◆ PROVIDED DATA ◆
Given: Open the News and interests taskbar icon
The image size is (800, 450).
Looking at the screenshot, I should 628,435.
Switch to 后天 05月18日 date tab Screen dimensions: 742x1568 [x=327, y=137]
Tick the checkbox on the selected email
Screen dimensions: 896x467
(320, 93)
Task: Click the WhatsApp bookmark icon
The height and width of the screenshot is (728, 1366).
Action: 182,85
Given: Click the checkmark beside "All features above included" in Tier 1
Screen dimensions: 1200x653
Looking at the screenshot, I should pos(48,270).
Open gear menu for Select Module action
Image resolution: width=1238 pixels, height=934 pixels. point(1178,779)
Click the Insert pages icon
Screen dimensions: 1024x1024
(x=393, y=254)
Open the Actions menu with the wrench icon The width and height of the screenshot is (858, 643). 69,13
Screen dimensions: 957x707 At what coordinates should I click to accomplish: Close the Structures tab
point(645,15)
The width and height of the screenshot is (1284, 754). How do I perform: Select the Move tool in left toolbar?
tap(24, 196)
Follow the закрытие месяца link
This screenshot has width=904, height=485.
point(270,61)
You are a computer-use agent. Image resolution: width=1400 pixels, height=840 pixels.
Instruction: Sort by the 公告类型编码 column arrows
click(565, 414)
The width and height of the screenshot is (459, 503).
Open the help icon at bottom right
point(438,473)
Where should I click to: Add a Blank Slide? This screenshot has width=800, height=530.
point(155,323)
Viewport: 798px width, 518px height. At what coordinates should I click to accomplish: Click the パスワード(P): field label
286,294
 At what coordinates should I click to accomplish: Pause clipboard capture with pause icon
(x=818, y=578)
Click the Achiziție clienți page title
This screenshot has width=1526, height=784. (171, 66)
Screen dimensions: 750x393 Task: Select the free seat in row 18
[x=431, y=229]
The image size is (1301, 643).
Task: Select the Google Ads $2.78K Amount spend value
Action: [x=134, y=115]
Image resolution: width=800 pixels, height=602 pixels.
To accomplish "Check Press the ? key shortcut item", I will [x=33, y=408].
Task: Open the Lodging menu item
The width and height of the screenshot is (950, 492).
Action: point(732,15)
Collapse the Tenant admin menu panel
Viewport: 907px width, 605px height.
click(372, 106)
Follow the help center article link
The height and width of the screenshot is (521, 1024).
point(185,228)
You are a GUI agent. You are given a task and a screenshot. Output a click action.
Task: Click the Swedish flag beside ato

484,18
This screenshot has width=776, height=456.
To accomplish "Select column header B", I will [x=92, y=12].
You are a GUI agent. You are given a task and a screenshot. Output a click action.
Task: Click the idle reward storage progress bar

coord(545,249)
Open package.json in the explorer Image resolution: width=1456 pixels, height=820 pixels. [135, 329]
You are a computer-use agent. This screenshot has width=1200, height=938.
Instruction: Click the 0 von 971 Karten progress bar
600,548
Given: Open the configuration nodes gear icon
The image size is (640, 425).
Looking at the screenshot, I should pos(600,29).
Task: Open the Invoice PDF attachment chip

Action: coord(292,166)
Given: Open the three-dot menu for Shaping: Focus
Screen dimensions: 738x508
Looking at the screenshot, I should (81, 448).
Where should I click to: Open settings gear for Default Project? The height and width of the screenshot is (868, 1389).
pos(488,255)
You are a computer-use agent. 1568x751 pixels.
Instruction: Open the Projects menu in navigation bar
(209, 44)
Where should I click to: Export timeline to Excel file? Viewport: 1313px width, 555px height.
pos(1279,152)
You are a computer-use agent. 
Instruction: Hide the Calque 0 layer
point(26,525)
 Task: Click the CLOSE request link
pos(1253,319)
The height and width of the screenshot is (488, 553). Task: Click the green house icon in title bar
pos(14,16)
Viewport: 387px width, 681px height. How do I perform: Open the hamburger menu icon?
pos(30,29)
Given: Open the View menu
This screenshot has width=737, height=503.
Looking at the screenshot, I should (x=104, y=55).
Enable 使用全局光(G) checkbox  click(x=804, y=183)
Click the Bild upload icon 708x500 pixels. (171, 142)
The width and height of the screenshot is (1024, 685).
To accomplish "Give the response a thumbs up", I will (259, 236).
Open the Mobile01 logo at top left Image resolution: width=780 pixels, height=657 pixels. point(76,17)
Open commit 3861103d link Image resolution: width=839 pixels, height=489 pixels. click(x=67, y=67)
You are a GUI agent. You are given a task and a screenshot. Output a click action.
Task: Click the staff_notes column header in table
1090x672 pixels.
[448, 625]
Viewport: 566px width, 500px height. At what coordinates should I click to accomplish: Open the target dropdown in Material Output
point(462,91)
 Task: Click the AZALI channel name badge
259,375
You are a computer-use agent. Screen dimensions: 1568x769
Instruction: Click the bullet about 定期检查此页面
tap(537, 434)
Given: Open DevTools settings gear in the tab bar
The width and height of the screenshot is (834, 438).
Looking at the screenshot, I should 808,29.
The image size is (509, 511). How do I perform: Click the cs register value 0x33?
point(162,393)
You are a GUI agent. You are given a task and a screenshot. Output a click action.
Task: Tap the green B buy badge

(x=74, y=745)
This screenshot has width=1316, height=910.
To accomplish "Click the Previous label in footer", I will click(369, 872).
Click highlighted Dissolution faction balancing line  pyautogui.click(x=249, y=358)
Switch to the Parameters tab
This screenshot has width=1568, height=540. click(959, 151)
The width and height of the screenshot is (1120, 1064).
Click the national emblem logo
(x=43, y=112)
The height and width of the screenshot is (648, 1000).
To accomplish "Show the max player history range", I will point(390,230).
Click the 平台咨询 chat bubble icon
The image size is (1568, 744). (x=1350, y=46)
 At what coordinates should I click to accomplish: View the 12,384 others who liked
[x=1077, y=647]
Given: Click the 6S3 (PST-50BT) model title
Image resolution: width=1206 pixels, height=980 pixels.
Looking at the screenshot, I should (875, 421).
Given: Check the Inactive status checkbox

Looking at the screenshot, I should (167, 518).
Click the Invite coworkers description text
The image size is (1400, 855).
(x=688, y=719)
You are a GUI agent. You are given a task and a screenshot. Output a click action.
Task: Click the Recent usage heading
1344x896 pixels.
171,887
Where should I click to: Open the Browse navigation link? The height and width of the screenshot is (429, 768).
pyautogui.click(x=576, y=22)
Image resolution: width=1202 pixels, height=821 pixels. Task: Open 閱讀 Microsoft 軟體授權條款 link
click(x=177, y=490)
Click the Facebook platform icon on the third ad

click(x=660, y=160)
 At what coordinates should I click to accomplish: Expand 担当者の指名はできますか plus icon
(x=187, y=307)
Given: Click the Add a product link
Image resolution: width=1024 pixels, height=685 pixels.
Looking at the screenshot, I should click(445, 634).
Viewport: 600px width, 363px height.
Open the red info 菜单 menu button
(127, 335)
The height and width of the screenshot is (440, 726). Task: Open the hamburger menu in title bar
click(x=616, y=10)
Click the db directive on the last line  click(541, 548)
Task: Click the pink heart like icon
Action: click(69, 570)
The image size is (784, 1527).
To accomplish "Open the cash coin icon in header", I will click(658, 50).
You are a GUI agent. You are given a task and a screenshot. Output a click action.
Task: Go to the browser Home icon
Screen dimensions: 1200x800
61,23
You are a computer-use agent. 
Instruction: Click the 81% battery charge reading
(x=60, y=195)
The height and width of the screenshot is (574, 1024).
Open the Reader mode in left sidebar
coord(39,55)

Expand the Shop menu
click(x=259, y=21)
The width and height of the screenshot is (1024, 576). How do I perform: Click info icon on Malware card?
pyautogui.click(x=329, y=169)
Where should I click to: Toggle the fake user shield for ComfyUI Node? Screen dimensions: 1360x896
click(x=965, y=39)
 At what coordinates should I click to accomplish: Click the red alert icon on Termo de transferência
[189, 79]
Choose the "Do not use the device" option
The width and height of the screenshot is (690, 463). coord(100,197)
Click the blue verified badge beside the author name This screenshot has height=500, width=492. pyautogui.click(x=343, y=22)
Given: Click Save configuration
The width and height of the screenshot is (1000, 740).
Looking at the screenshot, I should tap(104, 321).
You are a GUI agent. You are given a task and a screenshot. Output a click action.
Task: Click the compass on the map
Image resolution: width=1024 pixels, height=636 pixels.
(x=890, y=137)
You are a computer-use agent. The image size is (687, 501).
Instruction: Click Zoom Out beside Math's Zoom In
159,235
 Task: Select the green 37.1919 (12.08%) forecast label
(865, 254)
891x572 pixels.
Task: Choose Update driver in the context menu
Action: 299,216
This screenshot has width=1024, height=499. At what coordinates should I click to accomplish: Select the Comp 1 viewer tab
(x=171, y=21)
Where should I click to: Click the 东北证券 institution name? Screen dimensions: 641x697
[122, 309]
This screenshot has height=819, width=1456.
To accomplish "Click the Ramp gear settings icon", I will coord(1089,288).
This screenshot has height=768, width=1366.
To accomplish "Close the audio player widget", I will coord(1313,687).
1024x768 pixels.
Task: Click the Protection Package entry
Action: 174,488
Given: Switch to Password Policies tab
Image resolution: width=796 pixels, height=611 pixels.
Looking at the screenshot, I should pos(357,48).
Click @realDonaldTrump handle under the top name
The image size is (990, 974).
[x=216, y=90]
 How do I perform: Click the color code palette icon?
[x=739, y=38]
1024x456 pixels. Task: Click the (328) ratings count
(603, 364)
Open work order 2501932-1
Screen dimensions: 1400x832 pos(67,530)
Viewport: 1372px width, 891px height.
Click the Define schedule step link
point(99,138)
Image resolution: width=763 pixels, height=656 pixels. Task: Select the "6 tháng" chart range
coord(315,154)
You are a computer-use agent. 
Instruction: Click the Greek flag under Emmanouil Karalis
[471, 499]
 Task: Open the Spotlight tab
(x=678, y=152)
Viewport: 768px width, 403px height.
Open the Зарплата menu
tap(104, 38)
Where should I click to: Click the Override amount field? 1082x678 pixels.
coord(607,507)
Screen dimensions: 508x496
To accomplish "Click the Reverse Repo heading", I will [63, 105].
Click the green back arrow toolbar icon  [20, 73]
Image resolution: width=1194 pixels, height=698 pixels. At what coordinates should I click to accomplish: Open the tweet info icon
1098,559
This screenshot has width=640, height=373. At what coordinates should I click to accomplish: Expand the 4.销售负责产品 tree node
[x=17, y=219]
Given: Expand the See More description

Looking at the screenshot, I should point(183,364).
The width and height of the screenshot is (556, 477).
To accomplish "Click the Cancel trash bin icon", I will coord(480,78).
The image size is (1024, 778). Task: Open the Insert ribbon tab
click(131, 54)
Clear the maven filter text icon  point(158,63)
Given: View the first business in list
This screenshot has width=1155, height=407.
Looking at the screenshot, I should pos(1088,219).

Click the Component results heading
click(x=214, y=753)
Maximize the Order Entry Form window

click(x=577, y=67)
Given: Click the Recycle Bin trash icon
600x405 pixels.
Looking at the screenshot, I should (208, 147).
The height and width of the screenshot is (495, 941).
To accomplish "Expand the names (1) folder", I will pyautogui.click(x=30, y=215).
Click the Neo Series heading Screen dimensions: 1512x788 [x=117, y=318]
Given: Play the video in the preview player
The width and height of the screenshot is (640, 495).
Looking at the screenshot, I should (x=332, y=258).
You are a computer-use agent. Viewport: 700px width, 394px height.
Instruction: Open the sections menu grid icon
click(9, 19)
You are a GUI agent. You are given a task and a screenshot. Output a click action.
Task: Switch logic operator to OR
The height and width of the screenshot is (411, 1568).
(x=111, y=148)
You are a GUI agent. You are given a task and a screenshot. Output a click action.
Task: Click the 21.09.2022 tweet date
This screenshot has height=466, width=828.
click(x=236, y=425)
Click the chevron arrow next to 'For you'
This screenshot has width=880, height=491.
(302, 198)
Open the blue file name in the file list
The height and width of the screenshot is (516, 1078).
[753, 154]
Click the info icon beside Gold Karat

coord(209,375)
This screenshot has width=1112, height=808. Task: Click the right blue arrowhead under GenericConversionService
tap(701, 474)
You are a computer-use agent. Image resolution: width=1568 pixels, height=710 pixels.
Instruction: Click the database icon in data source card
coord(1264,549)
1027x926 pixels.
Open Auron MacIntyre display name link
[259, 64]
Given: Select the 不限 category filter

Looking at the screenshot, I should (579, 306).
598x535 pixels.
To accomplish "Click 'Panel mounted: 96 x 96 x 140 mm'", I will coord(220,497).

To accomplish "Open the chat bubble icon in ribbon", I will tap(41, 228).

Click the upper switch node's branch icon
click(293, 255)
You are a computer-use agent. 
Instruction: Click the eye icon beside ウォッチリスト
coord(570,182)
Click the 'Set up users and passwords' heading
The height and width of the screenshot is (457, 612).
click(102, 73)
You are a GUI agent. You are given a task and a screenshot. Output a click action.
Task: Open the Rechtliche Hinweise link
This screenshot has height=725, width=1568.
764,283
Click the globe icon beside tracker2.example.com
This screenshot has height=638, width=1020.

◆ WORK ITEM ◆
Where a line in the listing above includes the string "trash", copy that line.

◆ EXERCISE RESPONSE ◆
To accomplish "Click the Cancel trash bin icon", I will coord(480,78).
Given: Click the Recycle Bin trash icon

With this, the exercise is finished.